■ 数据部分 ■
--------------------

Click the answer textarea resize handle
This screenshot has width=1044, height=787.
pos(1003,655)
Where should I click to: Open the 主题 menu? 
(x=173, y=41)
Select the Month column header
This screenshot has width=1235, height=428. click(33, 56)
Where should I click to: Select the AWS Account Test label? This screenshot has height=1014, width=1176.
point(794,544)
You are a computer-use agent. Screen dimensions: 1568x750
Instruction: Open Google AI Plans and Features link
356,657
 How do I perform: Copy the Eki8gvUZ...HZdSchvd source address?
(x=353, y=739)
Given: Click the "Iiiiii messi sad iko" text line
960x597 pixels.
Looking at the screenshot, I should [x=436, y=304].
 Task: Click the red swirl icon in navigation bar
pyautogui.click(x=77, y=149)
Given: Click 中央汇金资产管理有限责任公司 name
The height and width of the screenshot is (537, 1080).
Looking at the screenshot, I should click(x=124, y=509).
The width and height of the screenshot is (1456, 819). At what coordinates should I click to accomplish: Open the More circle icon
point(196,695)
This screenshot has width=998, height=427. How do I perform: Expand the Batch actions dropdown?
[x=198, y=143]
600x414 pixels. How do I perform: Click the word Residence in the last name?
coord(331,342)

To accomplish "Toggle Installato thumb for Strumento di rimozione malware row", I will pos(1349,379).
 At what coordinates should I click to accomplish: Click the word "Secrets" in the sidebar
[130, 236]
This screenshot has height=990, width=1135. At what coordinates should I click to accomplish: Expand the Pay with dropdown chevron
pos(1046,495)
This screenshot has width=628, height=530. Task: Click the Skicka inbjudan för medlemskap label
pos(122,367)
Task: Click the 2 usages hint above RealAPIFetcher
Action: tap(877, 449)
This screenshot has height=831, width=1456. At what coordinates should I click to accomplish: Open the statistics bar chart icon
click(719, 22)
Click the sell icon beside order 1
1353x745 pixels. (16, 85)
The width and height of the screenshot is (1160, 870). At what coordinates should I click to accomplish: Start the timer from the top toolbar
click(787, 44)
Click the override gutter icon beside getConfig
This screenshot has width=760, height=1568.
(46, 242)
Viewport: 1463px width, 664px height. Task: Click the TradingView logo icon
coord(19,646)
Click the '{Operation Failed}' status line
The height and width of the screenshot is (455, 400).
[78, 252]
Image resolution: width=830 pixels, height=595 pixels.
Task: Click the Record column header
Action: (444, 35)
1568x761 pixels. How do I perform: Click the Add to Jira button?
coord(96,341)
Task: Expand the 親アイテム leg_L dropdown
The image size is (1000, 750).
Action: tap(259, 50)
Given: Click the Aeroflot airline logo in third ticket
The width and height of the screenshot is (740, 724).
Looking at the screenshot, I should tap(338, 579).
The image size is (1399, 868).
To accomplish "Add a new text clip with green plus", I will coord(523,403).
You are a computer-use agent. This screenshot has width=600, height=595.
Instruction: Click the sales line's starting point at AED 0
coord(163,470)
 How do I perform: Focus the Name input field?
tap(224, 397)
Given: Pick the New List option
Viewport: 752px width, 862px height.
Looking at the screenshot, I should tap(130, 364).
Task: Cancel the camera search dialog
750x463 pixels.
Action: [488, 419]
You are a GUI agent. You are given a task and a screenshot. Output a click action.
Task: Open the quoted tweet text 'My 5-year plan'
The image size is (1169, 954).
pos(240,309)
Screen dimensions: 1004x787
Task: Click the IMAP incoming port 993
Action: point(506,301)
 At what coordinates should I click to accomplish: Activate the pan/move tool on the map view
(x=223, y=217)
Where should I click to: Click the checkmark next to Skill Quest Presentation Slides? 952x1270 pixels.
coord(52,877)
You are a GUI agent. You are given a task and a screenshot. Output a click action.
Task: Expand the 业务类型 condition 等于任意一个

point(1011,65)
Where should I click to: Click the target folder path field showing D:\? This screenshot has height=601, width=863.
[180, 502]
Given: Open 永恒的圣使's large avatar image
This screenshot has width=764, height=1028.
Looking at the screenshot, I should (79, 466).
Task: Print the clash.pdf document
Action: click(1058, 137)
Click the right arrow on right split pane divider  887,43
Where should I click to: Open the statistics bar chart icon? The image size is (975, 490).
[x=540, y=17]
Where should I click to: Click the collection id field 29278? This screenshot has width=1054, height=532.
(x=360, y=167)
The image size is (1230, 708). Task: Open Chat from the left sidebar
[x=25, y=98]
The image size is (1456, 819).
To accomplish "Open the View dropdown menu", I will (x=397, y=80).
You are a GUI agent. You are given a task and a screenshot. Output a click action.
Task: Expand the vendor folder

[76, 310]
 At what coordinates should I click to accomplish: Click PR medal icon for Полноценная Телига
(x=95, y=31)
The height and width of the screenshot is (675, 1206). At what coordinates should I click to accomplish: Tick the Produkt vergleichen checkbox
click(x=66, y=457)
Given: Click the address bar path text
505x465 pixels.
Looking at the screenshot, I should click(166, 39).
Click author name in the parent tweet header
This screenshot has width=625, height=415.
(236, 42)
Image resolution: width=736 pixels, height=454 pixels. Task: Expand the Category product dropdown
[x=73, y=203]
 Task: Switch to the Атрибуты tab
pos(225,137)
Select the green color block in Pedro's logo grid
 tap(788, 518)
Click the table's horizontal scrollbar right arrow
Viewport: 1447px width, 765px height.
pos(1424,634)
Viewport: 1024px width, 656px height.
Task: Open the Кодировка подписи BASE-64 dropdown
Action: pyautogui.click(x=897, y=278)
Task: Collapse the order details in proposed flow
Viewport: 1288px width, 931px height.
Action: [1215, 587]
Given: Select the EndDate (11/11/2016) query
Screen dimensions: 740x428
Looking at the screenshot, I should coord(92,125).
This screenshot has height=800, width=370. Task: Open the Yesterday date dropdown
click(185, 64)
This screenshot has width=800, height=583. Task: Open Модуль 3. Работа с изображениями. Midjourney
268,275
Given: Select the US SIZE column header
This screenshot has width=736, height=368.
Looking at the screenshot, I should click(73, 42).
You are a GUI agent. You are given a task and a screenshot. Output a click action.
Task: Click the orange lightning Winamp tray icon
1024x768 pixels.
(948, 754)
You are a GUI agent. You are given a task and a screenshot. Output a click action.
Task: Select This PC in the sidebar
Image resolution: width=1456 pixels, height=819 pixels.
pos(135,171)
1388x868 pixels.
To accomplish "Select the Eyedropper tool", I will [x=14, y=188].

--------------------

把上面所有行中的“Month column header”改为“Date column header”，其余内容一律不变，然后完整写出这些行。

■ 解答 ■
Click the answer textarea resize handle
This screenshot has width=1044, height=787.
pos(1003,655)
Where should I click to: Open the 主题 menu? 
(x=173, y=41)
Select the Date column header
This screenshot has width=1235, height=428. click(33, 56)
Where should I click to: Select the AWS Account Test label? This screenshot has height=1014, width=1176.
point(794,544)
You are a computer-use agent. Screen dimensions: 1568x750
Instruction: Open Google AI Plans and Features link
356,657
 How do I perform: Copy the Eki8gvUZ...HZdSchvd source address?
(x=353, y=739)
Given: Click the "Iiiiii messi sad iko" text line
960x597 pixels.
Looking at the screenshot, I should [x=436, y=304].
 Task: Click the red swirl icon in navigation bar
pyautogui.click(x=77, y=149)
Given: Click 中央汇金资产管理有限责任公司 name
The height and width of the screenshot is (537, 1080).
Looking at the screenshot, I should click(x=124, y=509).
The width and height of the screenshot is (1456, 819). At what coordinates should I click to accomplish: Open the More circle icon
point(196,695)
This screenshot has width=998, height=427. How do I perform: Expand the Batch actions dropdown?
[x=198, y=143]
600x414 pixels. How do I perform: Click the word Residence in the last name?
coord(331,342)

To accomplish "Toggle Installato thumb for Strumento di rimozione malware row", I will pos(1349,379).
 At what coordinates should I click to accomplish: Click the word "Secrets" in the sidebar
[130, 236]
This screenshot has height=990, width=1135. At what coordinates should I click to accomplish: Expand the Pay with dropdown chevron
pos(1046,495)
This screenshot has width=628, height=530. Task: Click the Skicka inbjudan för medlemskap label
pos(122,367)
Task: Click the 2 usages hint above RealAPIFetcher
Action: tap(877, 449)
This screenshot has height=831, width=1456. At what coordinates should I click to accomplish: Open the statistics bar chart icon
click(719, 22)
Click the sell icon beside order 1
1353x745 pixels. (16, 85)
The width and height of the screenshot is (1160, 870). At what coordinates should I click to accomplish: Start the timer from the top toolbar
click(787, 44)
Click the override gutter icon beside getConfig
This screenshot has width=760, height=1568.
(46, 242)
Viewport: 1463px width, 664px height. Task: Click the TradingView logo icon
coord(19,646)
Click the '{Operation Failed}' status line
The height and width of the screenshot is (455, 400).
[78, 252]
Image resolution: width=830 pixels, height=595 pixels.
Task: Click the Record column header
Action: (444, 35)
1568x761 pixels. How do I perform: Click the Add to Jira button?
coord(96,341)
Task: Expand the 親アイテム leg_L dropdown
The image size is (1000, 750).
Action: tap(259, 50)
Given: Click the Aeroflot airline logo in third ticket
The width and height of the screenshot is (740, 724).
Looking at the screenshot, I should tap(338, 579).
The image size is (1399, 868).
To accomplish "Add a new text clip with green plus", I will coord(523,403).
You are a computer-use agent. This screenshot has width=600, height=595.
Instruction: Click the sales line's starting point at AED 0
coord(163,470)
 How do I perform: Focus the Name input field?
tap(224, 397)
Given: Pick the New List option
Viewport: 752px width, 862px height.
Looking at the screenshot, I should tap(130, 364).
Task: Cancel the camera search dialog
750x463 pixels.
Action: [488, 419]
You are a GUI agent. You are given a task and a screenshot. Output a click action.
Task: Open the quoted tweet text 'My 5-year plan'
The image size is (1169, 954).
pos(240,309)
Screen dimensions: 1004x787
Task: Click the IMAP incoming port 993
Action: point(506,301)
 At what coordinates should I click to accomplish: Activate the pan/move tool on the map view
(x=223, y=217)
Where should I click to: Click the checkmark next to Skill Quest Presentation Slides? 952x1270 pixels.
coord(52,877)
You are a GUI agent. You are given a task and a screenshot. Output a click action.
Task: Expand the 业务类型 condition 等于任意一个

point(1011,65)
Where should I click to: Click the target folder path field showing D:\? This screenshot has height=601, width=863.
[180, 502]
Given: Open 永恒的圣使's large avatar image
This screenshot has width=764, height=1028.
Looking at the screenshot, I should (79, 466).
Task: Print the clash.pdf document
Action: click(1058, 137)
Click the right arrow on right split pane divider  887,43
Where should I click to: Open the statistics bar chart icon? The image size is (975, 490).
[x=540, y=17]
Where should I click to: Click the collection id field 29278? This screenshot has width=1054, height=532.
(x=360, y=167)
The image size is (1230, 708). Task: Open Chat from the left sidebar
[x=25, y=98]
The image size is (1456, 819).
To accomplish "Open the View dropdown menu", I will (x=397, y=80).
You are a GUI agent. You are given a task and a screenshot. Output a click action.
Task: Expand the vendor folder

[76, 310]
 At what coordinates should I click to accomplish: Click PR medal icon for Полноценная Телига
(x=95, y=31)
The height and width of the screenshot is (675, 1206). At what coordinates should I click to accomplish: Tick the Produkt vergleichen checkbox
click(x=66, y=457)
Given: Click the address bar path text
505x465 pixels.
Looking at the screenshot, I should click(166, 39).
Click author name in the parent tweet header
This screenshot has width=625, height=415.
(236, 42)
Image resolution: width=736 pixels, height=454 pixels. Task: Expand the Category product dropdown
[x=73, y=203]
 Task: Switch to the Атрибуты tab
pos(225,137)
Select the green color block in Pedro's logo grid
 tap(788, 518)
Click the table's horizontal scrollbar right arrow
Viewport: 1447px width, 765px height.
pos(1424,634)
Viewport: 1024px width, 656px height.
Task: Open the Кодировка подписи BASE-64 dropdown
Action: pyautogui.click(x=897, y=278)
Task: Collapse the order details in proposed flow
Viewport: 1288px width, 931px height.
Action: [1215, 587]
Given: Select the EndDate (11/11/2016) query
Screen dimensions: 740x428
Looking at the screenshot, I should coord(92,125).
This screenshot has height=800, width=370. Task: Open the Yesterday date dropdown
click(185, 64)
This screenshot has width=800, height=583. Task: Open Модуль 3. Работа с изображениями. Midjourney
268,275
Given: Select the US SIZE column header
This screenshot has width=736, height=368.
Looking at the screenshot, I should click(73, 42).
You are a GUI agent. You are given a task and a screenshot. Output a click action.
Task: Click the orange lightning Winamp tray icon
1024x768 pixels.
(948, 754)
You are a GUI agent. You are given a task and a screenshot. Output a click action.
Task: Select This PC in the sidebar
Image resolution: width=1456 pixels, height=819 pixels.
pos(135,171)
1388x868 pixels.
To accomplish "Select the Eyedropper tool", I will [x=14, y=188].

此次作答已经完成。